# Document excerpt start

I did succeed at prying some TLC loose from supervisory types,
but the rank-and-file workers with whom I dealt were—to a man/woman—rude, rushed and even resentful, though I can't imagine what they could have been resentful about except that their jobs forced them to interact with guests and paying customers. A typical occurrence: One night my wife and I stood in front of the Mrs. Fields Cookies concession in a very pricy hotel, surveying the extensive menu. (Mrs. Fields ain’t just cookies anymore.) After mere seconds the counter-lady said “Can I help you?” in a tone of voice that really would've been more appropriate to the question, “Can I spit on you?” But I held myself in check (this was early on, and became progressively less true as the week continued), replying good-naturedly, “Wow, there’s a lot to look at here. We’re just going to take a moment to absorb the menu, OK?” Frowning, she disappeared into the recesses of the food-preparation area for about eight full minutes. That is a great deal of time when people are standing at your counter. When I finally called in after her, she said, even more sarcastically than before, “Oh, I was just giving you time to absorb the menu.” HELPFUL NOTE to job-seekers: If you dislike people, or can’t stand waiting on them, then you should probably avoid accepting employment where you’re obliged to cater to people's needs. (The relevance of this vignette, as well as the preceding caveat, extends far beyond Vegas, of course, and applies to just about every teenager working in fast food.)

# Document excerpt end

# [Given instruction 1]
Copy the rows from the line containing "Given: View details" down to the line containing "The height and", both lines included, word for word.

# Information given start

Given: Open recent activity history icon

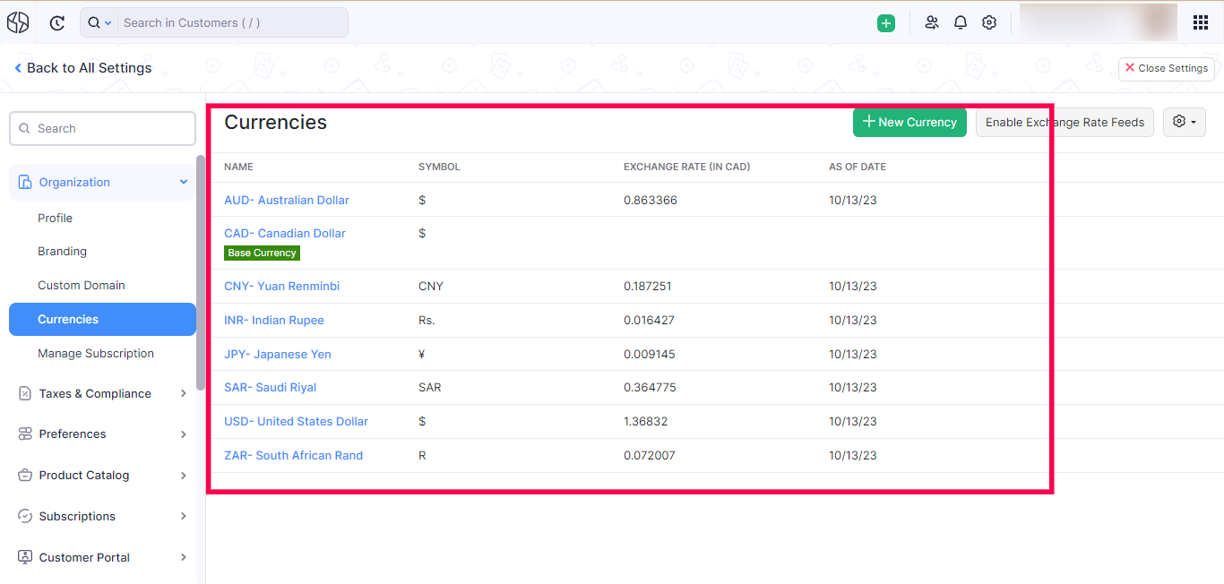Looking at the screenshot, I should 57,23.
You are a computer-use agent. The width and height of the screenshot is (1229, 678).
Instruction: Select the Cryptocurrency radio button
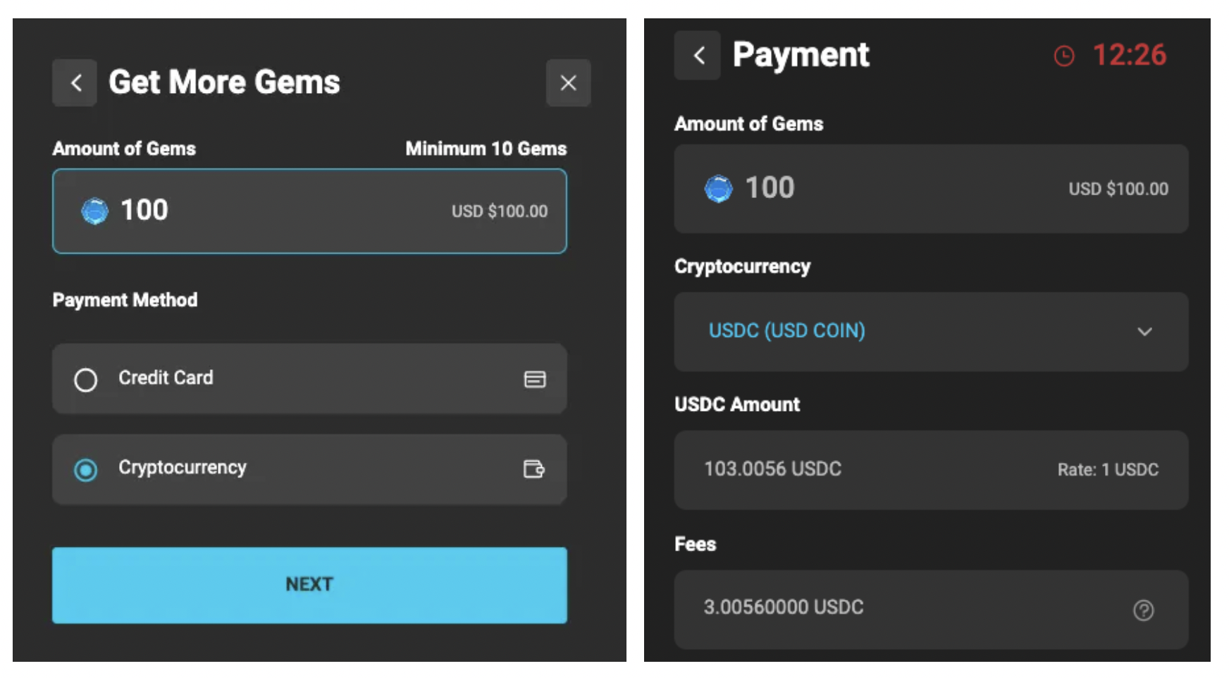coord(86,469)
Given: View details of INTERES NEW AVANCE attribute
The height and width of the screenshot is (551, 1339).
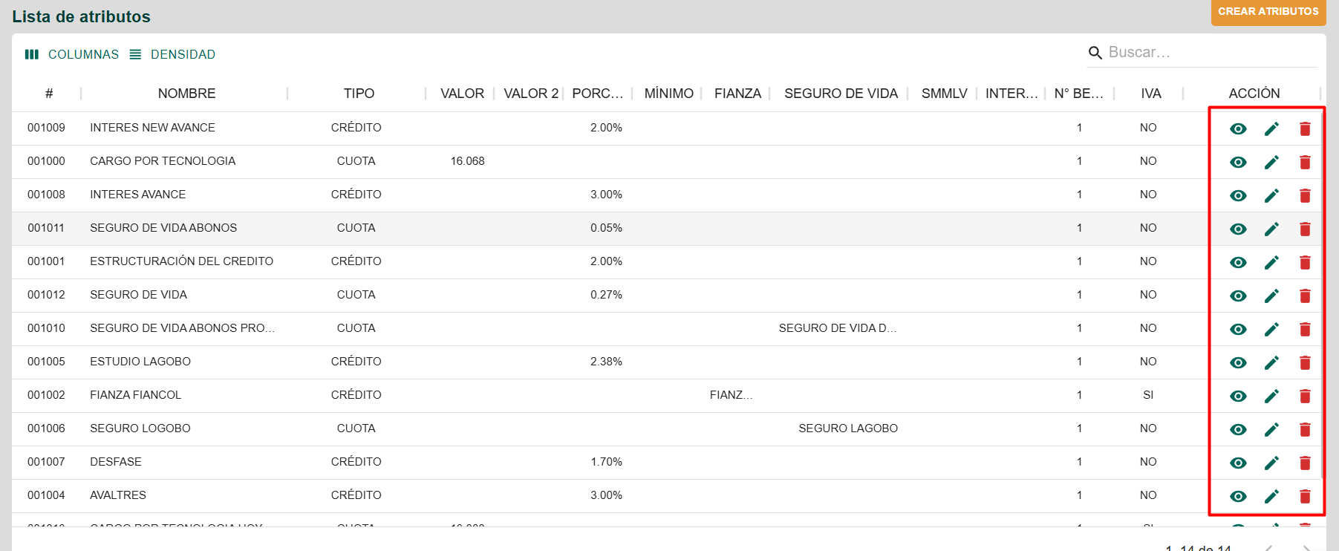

# Information given end
# Information given start

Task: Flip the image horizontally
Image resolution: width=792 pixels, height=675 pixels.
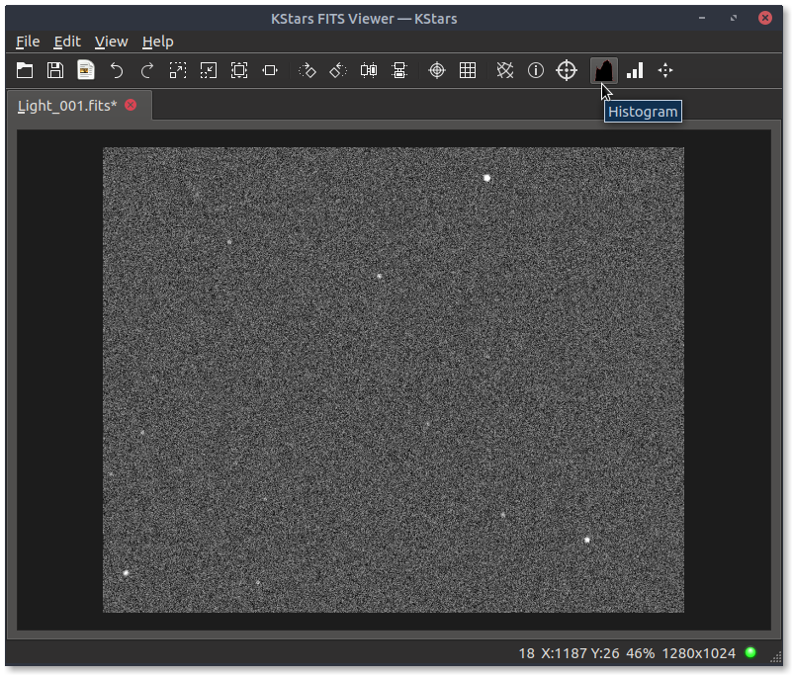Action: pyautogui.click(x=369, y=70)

# Information given end

# [Given instruction 2]
In the excerpt about rude service workers, how long did the counter-lady at the Mrs. Fields Cookies concession disappear into the food-preparation area?

# [Task solution 1]
Given: View details of INTERES NEW AVANCE attribute
The height and width of the screenshot is (551, 1339).

# [Task solution 2]
About eight full minutes.